# EXTRACTED ENTRIES
· · · · ·

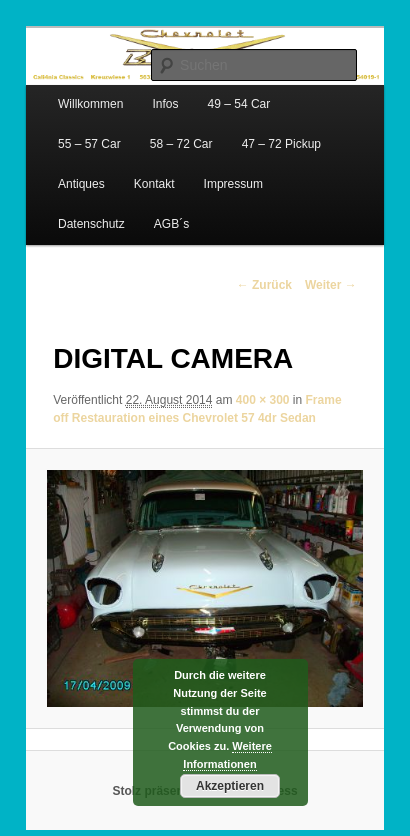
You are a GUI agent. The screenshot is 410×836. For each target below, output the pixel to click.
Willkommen (90, 104)
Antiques (81, 184)
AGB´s (171, 224)
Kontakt (154, 184)
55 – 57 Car (89, 144)
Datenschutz (91, 224)
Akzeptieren (230, 786)
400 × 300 (263, 400)
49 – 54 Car (239, 104)
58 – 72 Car (181, 144)
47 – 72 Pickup (281, 144)
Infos (165, 104)
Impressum (233, 184)
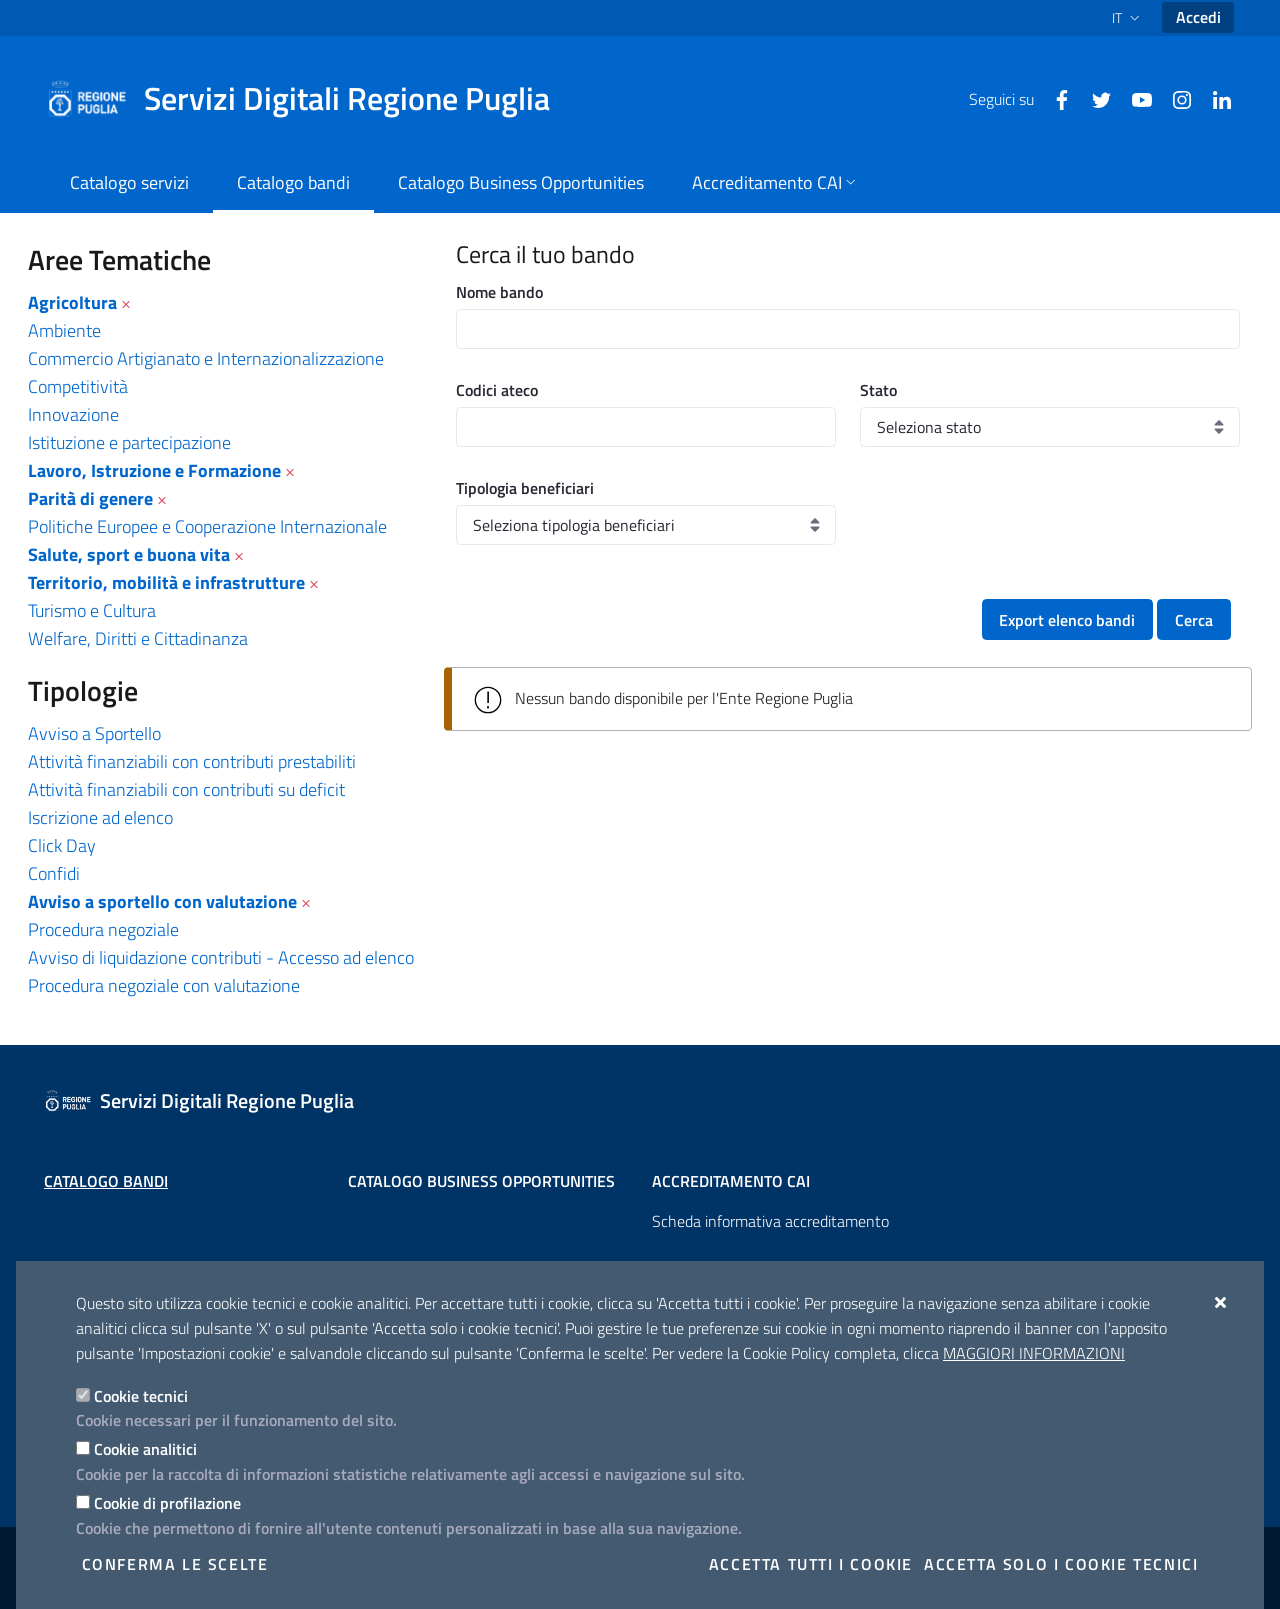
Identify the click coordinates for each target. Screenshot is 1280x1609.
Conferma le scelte (175, 1564)
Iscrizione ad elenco (100, 817)
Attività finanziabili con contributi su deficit (186, 789)
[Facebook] (1054, 98)
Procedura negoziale (103, 929)
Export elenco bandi (1067, 620)
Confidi (54, 873)
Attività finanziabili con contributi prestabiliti (192, 761)
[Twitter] (1094, 98)
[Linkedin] (1214, 98)
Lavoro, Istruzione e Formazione (154, 470)
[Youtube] (1134, 98)
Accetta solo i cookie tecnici (1061, 1564)
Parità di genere (90, 498)
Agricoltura (72, 302)
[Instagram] (1174, 98)
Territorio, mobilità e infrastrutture (166, 582)
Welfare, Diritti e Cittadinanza (138, 638)
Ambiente (64, 330)
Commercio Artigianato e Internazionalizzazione (206, 358)
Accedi (1198, 17)
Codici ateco (497, 390)
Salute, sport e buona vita (129, 554)
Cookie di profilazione (167, 1503)
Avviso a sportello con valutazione (162, 901)
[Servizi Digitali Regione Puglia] (310, 99)
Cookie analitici (145, 1449)
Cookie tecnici (141, 1396)
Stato (878, 390)
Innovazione (73, 414)
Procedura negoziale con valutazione (164, 985)
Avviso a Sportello (94, 733)
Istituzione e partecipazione (129, 442)
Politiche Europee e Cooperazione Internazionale (207, 526)
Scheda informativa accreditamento (770, 1221)
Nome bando (499, 292)
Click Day (62, 845)
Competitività (78, 386)
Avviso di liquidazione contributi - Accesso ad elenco (221, 957)
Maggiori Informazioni (1034, 1353)
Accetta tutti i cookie (811, 1564)
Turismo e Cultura (92, 610)
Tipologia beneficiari (525, 488)
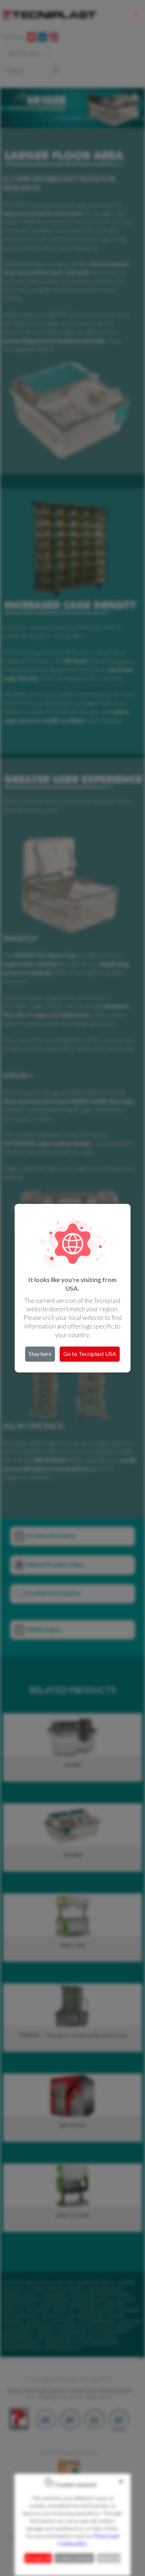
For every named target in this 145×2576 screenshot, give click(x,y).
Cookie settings (74, 2558)
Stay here (40, 1353)
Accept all (38, 2558)
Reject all (108, 2558)
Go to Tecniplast (89, 1353)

· · · · ·

Reproduce every line of the records above verbatim, omitting the pictures.

# THE ANSWER
You are a GUI agent. The screenshot is 410×836. For each target below, output the pixel to click.
Willkommen (90, 104)
Antiques (81, 184)
AGB´s (171, 224)
Kontakt (154, 184)
55 – 57 Car (89, 144)
Datenschutz (91, 224)
Akzeptieren (230, 786)
400 × 300 (263, 400)
49 – 54 Car (239, 104)
58 – 72 Car (181, 144)
47 – 72 Pickup (281, 144)
Infos (165, 104)
Impressum (233, 184)
Identify the click coordinates for each target. Screenshot is 1280x1609.
Conferma le scelte (175, 1564)
Iscrizione ad elenco (100, 817)
Attività finanziabili con contributi su deficit (186, 789)
[Facebook] (1054, 98)
Procedura negoziale (103, 929)
Export elenco bandi (1067, 620)
Confidi (54, 873)
Attività finanziabili con contributi prestabiliti (192, 761)
[Twitter] (1094, 98)
[Linkedin] (1214, 98)
Lavoro, Istruzione e Formazione (154, 470)
[Youtube] (1134, 98)
Accetta solo i cookie tecnici (1061, 1564)
Parità di genere (90, 498)
Agricoltura (72, 302)
[Instagram] (1174, 98)
Territorio, mobilità e infrastrutture (166, 582)
Welfare, Diritti e Cittadinanza (138, 638)
Ambiente (64, 330)
Commercio Artigianato e Internazionalizzazione (206, 358)
Accedi (1198, 17)
Codici ateco (497, 390)
Salute, sport e buona vita (129, 554)
Cookie di profilazione (167, 1503)
Avviso a sportello con valutazione (162, 901)
[Servizi Digitali Regione Puglia] (310, 99)
Cookie analitici (145, 1449)
Cookie tecnici (141, 1396)
Stato (878, 390)
Innovazione (73, 414)
Procedura negoziale con valutazione (164, 985)
Avviso a Sportello (94, 733)
Istituzione e partecipazione (129, 442)
Politiche Europee e Cooperazione Internazionale (207, 526)
Scheda informativa accreditamento (770, 1221)
Nome bando (499, 292)
Click Day (62, 845)
Competitività (78, 386)
Avviso di liquidazione contributi - Accesso ad elenco (221, 957)
Maggiori Informazioni (1034, 1353)
Accetta tutti i cookie (811, 1564)
Turismo e Cultura (92, 610)
Tipologia beneficiari (525, 488)
For every named target in this 145×2576 screenshot, give click(x,y).
Cookie settings (74, 2558)
Stay here (40, 1353)
Accept all (38, 2558)
Reject all (108, 2558)
Go to Tecniplast (89, 1353)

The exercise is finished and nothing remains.